1231 Unlocking insights: Lesson learned from the tokenization of a psoriasis trial

Methods

A randomized controlled trial (RCT) of risankizumab and apremilast for moderate plaque psoriasis was selected as a pilot study. Patient-specific tokens were generated after obtaining written informed consent, which outlined the use of PII for token generation, from all participants at trial enrollment from US sites. We used the ConcertAI claims dataset of both open (payer agnostic) and closed (payer specific) claims (01/2018 to 06/2023) and the de-identified tokens to estimate the overlap (proportion of trial participants with information in claims) and examine any discrepancies between the RCT and RWD datasets.

Results

A total of 105 trial participants were included and tokenized. The overlap was approximately 87% (91/105) in open claims and 41% (43/105) in closed claims. Among the demographics, race was consistently underreported in claims for all four race categories of the trial, with a higher reporting of Hispanic or Latino ethnicity compared to non-Hispanic or Latino ethnicity. Out of the 43 trial participants with plaque psoriasis identified in closed claims, only 65% had a psoriasis diagnosis in claims before the administration of trial treatment. Baseline comorbidities in the RCT and RWD populations were similar, with minor discrepancies in 10 out of the 20 analyzed conditions. Larger discrepancies were observed in renal disease (2 RCT vs 0 RWD), psoriatic arthritis (6 RCT vs 3 RWD), and atopic dermatitis (0 RCT vs 2 RWD).

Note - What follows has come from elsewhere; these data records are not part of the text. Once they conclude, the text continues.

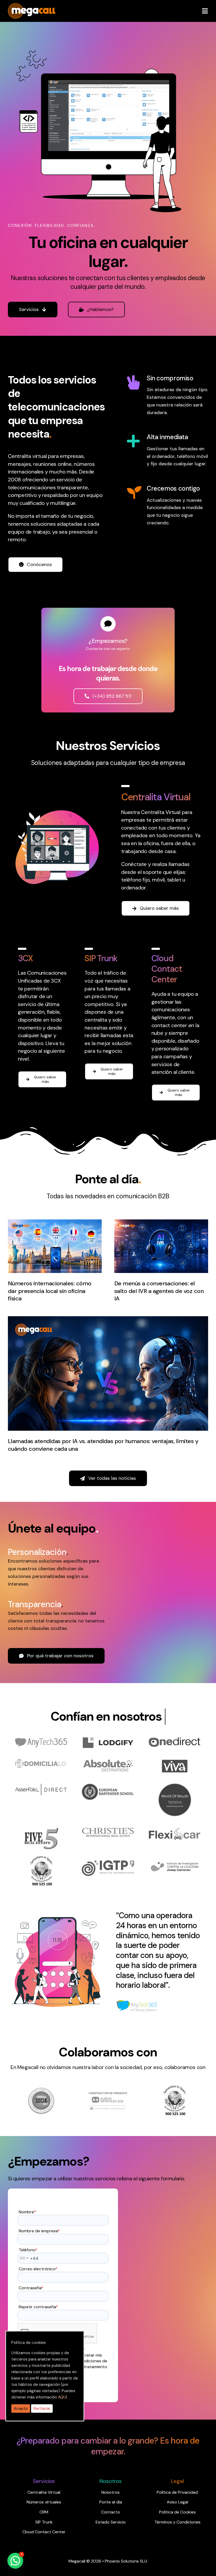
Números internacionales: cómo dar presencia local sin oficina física (49, 1291)
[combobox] (24, 2258)
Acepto (21, 2408)
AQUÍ (62, 2397)
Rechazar (41, 2408)
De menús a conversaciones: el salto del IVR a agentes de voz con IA (159, 1291)
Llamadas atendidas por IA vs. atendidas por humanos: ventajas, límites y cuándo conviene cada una (103, 1445)
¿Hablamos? (100, 309)
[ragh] (31, 6)
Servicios (29, 309)
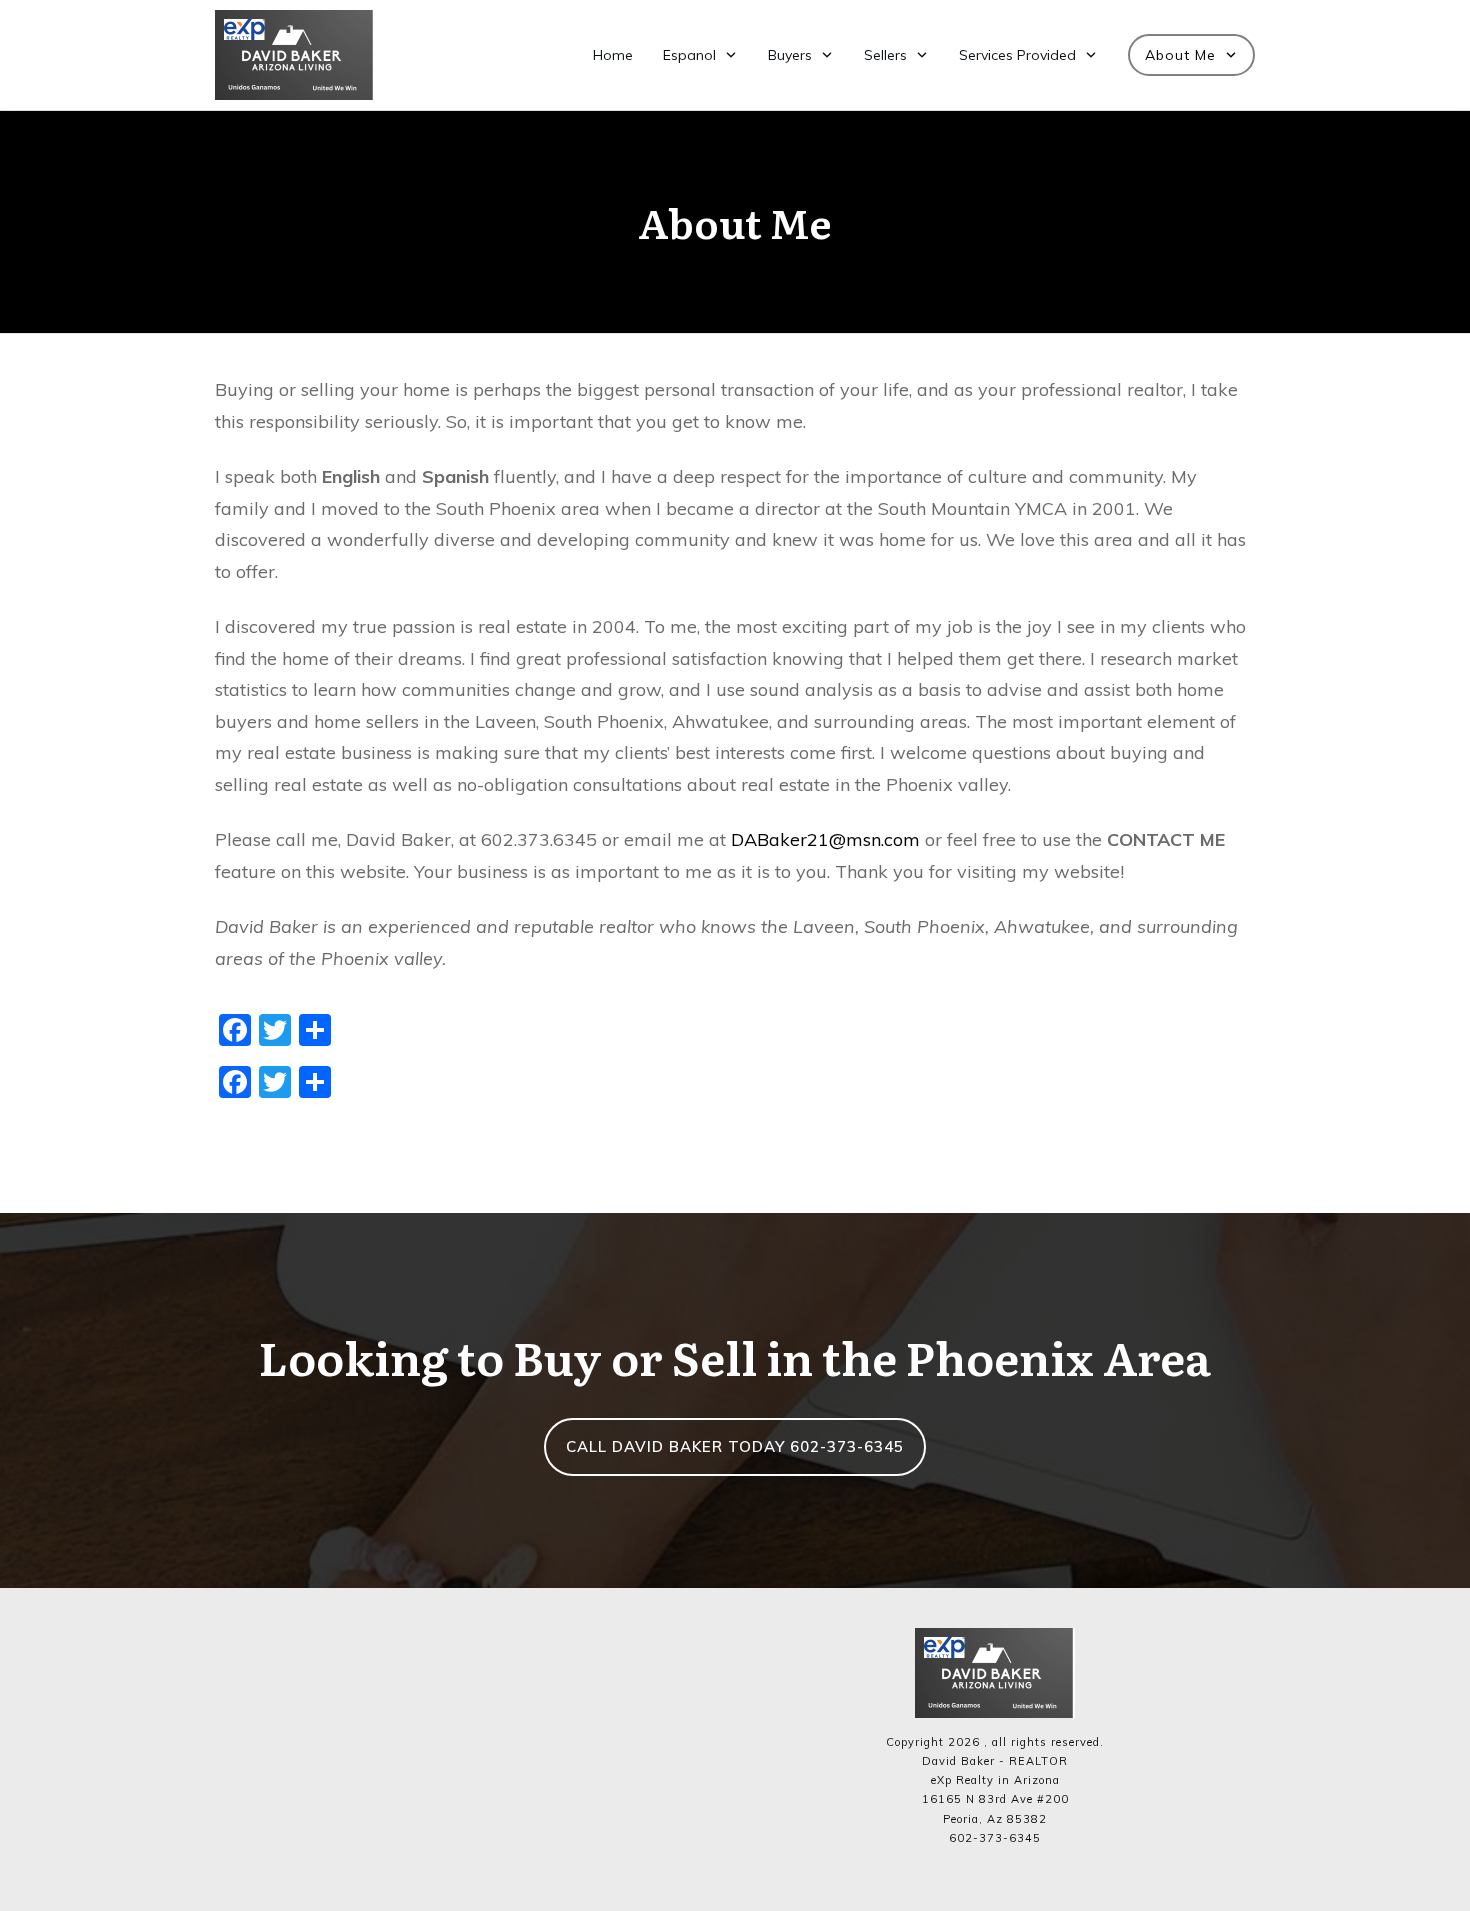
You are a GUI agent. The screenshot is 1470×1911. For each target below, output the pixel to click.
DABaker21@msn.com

The under-reporting in closed claims may reflect a lack of insurance coverage (enrollment), as participants had a median cumulative enrollment duration of 19 (IQR 9, 31) months, and 40% (17/43) of them had continuous enrollment for at least 6 months before and including the treatment administration date.

Conclusions

The initial results of integrating RCT data and RWD yields opportunities to gather insights on trial participants. Careful consideration of limitations due to reduced sample size after overlap, segmented enrollment and inherent biases of available data sources is necessary when designing studies integrating RCT data and RWD.